═════ Given records ═════

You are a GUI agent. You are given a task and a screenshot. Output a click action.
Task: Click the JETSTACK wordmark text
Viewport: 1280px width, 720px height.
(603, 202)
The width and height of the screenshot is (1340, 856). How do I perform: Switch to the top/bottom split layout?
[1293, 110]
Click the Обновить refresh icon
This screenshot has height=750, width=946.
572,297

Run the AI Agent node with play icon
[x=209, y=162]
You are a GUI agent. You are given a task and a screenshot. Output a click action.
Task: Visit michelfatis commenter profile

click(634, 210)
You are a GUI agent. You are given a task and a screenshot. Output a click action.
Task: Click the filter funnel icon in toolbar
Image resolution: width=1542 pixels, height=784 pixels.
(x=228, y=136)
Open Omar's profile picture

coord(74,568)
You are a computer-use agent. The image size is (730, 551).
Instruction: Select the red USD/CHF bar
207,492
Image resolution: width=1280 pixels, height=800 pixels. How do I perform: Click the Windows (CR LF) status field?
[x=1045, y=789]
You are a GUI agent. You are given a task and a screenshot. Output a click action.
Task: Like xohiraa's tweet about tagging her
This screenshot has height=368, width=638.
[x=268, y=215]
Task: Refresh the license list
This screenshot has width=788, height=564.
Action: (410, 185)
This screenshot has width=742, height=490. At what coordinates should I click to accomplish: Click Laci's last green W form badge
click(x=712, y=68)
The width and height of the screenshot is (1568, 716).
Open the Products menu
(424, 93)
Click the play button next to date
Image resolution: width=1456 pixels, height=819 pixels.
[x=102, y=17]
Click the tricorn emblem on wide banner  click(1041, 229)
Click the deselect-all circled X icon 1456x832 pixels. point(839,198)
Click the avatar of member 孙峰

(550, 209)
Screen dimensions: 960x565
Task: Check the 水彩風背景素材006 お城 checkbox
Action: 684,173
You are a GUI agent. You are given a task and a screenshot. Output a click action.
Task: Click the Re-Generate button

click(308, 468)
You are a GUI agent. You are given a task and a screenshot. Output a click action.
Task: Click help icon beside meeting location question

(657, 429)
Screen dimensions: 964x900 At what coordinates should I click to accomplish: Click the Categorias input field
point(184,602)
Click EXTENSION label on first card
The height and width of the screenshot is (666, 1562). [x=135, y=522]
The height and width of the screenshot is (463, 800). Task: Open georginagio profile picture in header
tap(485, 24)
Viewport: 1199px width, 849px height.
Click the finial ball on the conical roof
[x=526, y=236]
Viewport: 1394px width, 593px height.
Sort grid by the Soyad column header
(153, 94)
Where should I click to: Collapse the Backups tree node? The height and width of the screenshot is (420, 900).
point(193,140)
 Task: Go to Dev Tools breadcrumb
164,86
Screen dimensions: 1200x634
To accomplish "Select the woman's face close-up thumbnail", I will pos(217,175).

═════

--- Task to carry out ---
Take the lines above from the one containing "The height and width of the screenshot is (463, 800)." to the one containing "Screen dimensions: 1200x634" and retype them exactly, both ends included, with nothing added.

--- Task response ---
The height and width of the screenshot is (463, 800). Task: Open georginagio profile picture in header
tap(485, 24)
Viewport: 1199px width, 849px height.
Click the finial ball on the conical roof
[x=526, y=236]
Viewport: 1394px width, 593px height.
Sort grid by the Soyad column header
(153, 94)
Where should I click to: Collapse the Backups tree node? The height and width of the screenshot is (420, 900).
point(193,140)
 Task: Go to Dev Tools breadcrumb
164,86
Screen dimensions: 1200x634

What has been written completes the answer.